In Isa 53:11, speaking of the Suffering Servant, the prophet Isaiah wrote:
He shall see the travail of his soul, and shall be satisfied: by his knowledge shall my righteous servant justify many; for he shall bear their iniquities.
In this verse, we read that the Messiah's people will be justified, not by an imputation of an alien righteousness, but by (ב) the knowledge (דַּעַת). That Isaiah does not understand דַּעַת as anything other than intellectual/experiential knowledge, and not an imputed righteousness, can be seen in the other instances it is used in the book of Isaiah:
Therefore my people are gone into captivity, because they have no knowledge (דַּעַת): and their honourable men are famished, and their multitude dried up with thirst. (Isa 5:13)
And the Spirit of the Lord shall rest upon him, the spirit of wisdom and understanding, the spirit of counsel and the might, the spirit of knowledge (דַּעַת) and the fear of the Lord. (Isa 11:2)
And wisdom and knowledge (דַּעַת) shall be the stability of thy times, and strength of salvation: the fear of the Lord is his treasure. (Isa 33:6)
With whom took he counsel, and who instructed him, and taught him in the path of judgment, and taught him knowledge (דַּעַת), and shewed to him the way of understanding? (Isa 40:14)
And none considereth in his heart, neither is there knowledge (דַּעַת) nor understanding to say, I have burned part of it in the fire; yea, also I have baked bread upon the coals thereof; I have roasted flesh, and eaten it: and shall I make the residue thereof an abomination? shall I fall down to the stock of a tree? (Isa 44:19)
That frustrateth the tokens of the liars, and maketh diviners mad; that turneth wise men backward, and maketh their knowledge (דַּעַת) foolish (Isa 44:25)
For thou hast trusted in thy wickedness: thou hast said, None seeth me. Thy wisdom and thy knowledge (דַּעַת), it hath perverted thee; and thou hast said in thine heart, I am, and none else beside me. (Isa 47:10)
Yet they seek me daily, and delight to know (דַּעַת) my ways, as a nation that did righteousness, and forsook not the ordinance of their God: they ask of me the ordinances of justice; they take delight in approaching God. (Isa 58:2)

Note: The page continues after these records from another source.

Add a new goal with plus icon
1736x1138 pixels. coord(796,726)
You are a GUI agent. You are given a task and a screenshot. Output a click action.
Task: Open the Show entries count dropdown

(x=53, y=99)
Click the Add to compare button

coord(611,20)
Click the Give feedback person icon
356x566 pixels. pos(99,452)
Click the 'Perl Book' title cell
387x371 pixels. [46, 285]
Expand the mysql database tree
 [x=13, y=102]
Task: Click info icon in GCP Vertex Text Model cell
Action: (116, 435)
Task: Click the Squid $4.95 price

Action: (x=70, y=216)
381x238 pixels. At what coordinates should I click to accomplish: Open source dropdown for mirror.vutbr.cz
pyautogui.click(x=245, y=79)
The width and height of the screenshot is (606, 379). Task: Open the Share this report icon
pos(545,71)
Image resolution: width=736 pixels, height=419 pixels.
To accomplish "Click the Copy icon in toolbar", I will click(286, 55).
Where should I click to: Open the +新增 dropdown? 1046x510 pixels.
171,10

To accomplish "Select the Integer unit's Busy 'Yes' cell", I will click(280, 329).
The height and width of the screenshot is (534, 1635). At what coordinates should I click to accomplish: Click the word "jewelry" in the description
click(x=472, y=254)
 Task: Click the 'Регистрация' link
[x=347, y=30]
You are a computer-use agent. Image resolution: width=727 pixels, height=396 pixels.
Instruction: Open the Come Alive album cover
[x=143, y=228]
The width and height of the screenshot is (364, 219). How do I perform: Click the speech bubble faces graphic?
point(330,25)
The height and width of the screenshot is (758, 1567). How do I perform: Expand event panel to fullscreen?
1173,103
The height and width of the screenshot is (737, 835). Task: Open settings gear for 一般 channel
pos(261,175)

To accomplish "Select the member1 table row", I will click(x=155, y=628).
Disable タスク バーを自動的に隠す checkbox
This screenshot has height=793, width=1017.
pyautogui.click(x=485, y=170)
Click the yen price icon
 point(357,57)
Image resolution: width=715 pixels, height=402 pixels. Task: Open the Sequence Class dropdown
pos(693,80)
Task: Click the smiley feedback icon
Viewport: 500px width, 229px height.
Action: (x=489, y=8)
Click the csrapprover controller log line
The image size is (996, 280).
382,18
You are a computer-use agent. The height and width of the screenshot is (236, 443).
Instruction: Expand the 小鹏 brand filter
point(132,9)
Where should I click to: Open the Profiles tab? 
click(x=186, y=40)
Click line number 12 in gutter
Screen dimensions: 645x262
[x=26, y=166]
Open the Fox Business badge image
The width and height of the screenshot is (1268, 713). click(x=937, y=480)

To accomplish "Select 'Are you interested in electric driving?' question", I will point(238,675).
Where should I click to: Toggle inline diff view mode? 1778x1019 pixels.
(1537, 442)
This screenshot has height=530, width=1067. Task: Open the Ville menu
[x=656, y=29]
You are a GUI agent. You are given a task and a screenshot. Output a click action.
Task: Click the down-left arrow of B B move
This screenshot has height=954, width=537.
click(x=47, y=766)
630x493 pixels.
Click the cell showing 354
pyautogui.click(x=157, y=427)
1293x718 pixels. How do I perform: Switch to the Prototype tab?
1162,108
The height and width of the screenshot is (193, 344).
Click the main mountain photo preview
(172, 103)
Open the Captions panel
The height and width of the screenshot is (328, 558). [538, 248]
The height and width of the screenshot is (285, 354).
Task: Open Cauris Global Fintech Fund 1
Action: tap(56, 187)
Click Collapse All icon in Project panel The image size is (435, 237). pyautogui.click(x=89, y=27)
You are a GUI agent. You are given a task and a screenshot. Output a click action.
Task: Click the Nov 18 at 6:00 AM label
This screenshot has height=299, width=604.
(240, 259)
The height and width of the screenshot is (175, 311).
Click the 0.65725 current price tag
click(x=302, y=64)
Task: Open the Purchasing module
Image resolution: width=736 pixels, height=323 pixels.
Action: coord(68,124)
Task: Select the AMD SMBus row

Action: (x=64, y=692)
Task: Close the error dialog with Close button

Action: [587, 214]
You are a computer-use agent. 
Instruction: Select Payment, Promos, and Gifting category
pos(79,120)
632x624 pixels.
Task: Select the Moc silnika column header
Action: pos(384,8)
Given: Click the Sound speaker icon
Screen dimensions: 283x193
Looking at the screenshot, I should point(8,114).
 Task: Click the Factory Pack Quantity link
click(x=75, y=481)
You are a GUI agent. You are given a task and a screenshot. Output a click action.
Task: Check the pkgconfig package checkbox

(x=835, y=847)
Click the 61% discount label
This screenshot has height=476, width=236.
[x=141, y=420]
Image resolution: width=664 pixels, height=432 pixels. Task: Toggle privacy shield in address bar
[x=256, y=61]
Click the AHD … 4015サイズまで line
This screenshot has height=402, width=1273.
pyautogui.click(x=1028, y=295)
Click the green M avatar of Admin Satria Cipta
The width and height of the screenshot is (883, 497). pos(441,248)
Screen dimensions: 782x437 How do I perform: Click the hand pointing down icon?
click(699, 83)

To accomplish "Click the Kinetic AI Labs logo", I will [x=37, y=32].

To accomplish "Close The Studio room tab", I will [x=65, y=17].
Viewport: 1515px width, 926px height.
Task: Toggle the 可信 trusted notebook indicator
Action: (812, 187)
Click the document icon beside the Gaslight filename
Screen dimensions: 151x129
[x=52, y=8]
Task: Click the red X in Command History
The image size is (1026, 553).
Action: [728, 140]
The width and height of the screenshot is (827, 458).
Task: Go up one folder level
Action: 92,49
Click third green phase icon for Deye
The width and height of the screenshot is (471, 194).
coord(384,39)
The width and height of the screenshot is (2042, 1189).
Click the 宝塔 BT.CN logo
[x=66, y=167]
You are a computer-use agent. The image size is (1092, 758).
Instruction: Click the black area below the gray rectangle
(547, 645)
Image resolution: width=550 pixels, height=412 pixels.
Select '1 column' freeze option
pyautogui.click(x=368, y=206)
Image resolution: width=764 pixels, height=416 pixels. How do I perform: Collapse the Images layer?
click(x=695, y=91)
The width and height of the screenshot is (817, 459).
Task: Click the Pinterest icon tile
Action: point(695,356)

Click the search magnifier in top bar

Some may be tempted to argue that the Hebrew phrase בְּדַעְתּ֗וֹ would best be translated as an objective genitive (i.e., by knowledge of the Messiah). However, the context does not allow for it. As John Goldingay and David Payne noted:
53.11 aβb. By his knowledge my servant will show many that he is indeed just, because he bears their wrongdoing. We link beda’tȏ with what follows, with the MT, Tg, and 1Qsa (which prefixes w to the word). Out of this context beda’tȏ could be an objective genitive, ‘by knowledge of him’. That might then denote people’s knowledge/ acknowledgement of the servant or the servant’s knowledge/ acknowledgement of Yhwh, though the expression is once again allusive. But the link with the opening subsection (52.13) suggest that it is rather the more common subjective genitive, ‘by his knowledge’. As that first subsection opened by declaring that Yhwh’s servant would act with insight, so the last subsection opens by declaring what Yhwh’s servant will achieve through his knowledge. (John Goldingay and David Payne, Isaiah 40-55: A Critical and Exegetical Commentary, volume II [International Critical Commentary; London: Bloomsbury, 2014], 325)
As with many other texts (e.g., 1 Cor 3:15), such is a very "un-Protestant" text.